Exercise instructions
Show every line of the data where the word "Contact" can be found.

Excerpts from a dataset
Start of Block

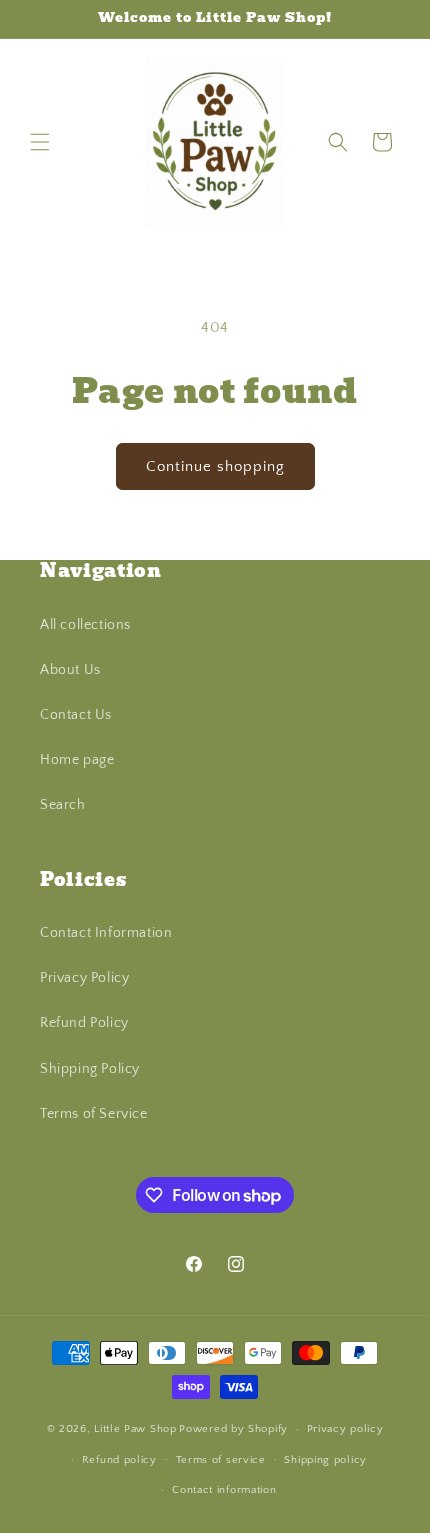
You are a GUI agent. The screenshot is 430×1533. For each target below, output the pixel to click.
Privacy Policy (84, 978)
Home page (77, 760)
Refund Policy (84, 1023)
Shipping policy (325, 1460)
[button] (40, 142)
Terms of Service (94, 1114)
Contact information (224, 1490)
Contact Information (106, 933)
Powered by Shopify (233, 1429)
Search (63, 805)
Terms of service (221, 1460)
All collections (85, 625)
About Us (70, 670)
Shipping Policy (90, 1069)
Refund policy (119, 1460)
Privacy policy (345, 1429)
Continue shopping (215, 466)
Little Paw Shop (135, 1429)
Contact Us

End of Block

Task result
Contact information (224, 1490)
Contact Information (106, 933)
Contact Us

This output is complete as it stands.